There are of course more, such as the Norse draugr and the medieval conception of the revenant, emerging in Western Europe during the High Middle Ages, but I won’t delve into them here.

Given the wide range of zombie films being released today, I find it quite surprising and rather disheartening that no one has chosen to utilize these fantastical stories for the purpose of horror, either by culling the plot directly from the source material or, in the case of the draugr, loosely adapting its more appealing characteristics. Clearly to have any sort of discernible impact these adaptations would have to wear their intentions on their sleeves, as these stories, and the many more that have gone unmentioned in this post, are not well-known among the movie going populace (or so I presume).

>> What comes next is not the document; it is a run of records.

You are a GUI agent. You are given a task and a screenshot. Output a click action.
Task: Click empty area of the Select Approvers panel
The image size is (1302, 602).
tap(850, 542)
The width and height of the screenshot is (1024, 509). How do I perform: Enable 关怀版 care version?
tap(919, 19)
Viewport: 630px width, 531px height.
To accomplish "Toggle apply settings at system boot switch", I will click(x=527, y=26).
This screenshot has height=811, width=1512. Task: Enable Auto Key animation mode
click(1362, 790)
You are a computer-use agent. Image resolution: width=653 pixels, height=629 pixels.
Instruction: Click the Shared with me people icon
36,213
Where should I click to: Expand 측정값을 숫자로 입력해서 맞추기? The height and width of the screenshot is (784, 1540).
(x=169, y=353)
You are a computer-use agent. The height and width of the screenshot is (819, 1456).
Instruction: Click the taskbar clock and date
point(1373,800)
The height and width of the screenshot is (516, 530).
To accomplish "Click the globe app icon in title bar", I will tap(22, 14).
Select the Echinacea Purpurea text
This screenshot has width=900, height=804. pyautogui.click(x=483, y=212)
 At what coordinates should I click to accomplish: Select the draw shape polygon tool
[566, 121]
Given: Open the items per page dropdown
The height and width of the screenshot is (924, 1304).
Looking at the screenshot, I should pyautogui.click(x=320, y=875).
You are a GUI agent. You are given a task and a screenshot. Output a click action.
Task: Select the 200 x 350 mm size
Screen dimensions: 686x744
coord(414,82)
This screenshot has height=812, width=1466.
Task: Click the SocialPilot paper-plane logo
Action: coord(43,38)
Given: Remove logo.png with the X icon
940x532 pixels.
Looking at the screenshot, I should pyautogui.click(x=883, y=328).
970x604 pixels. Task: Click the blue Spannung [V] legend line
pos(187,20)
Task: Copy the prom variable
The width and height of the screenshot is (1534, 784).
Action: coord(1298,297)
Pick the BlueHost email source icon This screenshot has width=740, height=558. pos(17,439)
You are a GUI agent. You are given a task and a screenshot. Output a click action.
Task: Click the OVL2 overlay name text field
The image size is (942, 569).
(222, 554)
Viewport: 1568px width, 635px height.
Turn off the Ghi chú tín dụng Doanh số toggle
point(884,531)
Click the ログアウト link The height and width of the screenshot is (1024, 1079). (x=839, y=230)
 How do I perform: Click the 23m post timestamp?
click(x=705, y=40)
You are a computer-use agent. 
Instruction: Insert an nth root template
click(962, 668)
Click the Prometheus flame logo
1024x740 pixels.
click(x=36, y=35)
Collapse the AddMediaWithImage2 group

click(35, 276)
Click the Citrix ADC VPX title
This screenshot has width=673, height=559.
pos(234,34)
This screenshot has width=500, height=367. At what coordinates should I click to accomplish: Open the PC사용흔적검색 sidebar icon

As an aside, I strongly urge everyone to check out And Now the Screaming Starts, a blog upon which I can not heap enough praise. In addition, please make way to Castle Vardulon and read his ongoing critique of Indiana Jones and the Kingdom of the Crystal Skull and the Friday the 13th comic series. You shan’t be disappointed.

Zombie Fiction

The written word is far more powerful than any moving image, so it comes as no surprise to find a massive rise in popularity of zombie fiction. It broke into the mainstream with Max Brooks with his Zombie Survival Guide and World War Z, both of which remained on the New York Times best sellers list for weeks. Others, such as former religious studies professor Kim Paffenroth, have written extensively on zombies, both in the context of film and literature.

This is the trailer for The Living Dead, an upcoming anthology of zombie fiction with contributions by some of the greatest science fiction and horror authors alive today, including George R. R. Martin, Stephen King, Clive Barker, and my personal favorite, Neil Gaiman.

Most zombie films aren’t really that scary, but this simple minute long trailer is pretty damned freaky. If the book is half as good as this is, it will be a monumental success and definitely worth a look see.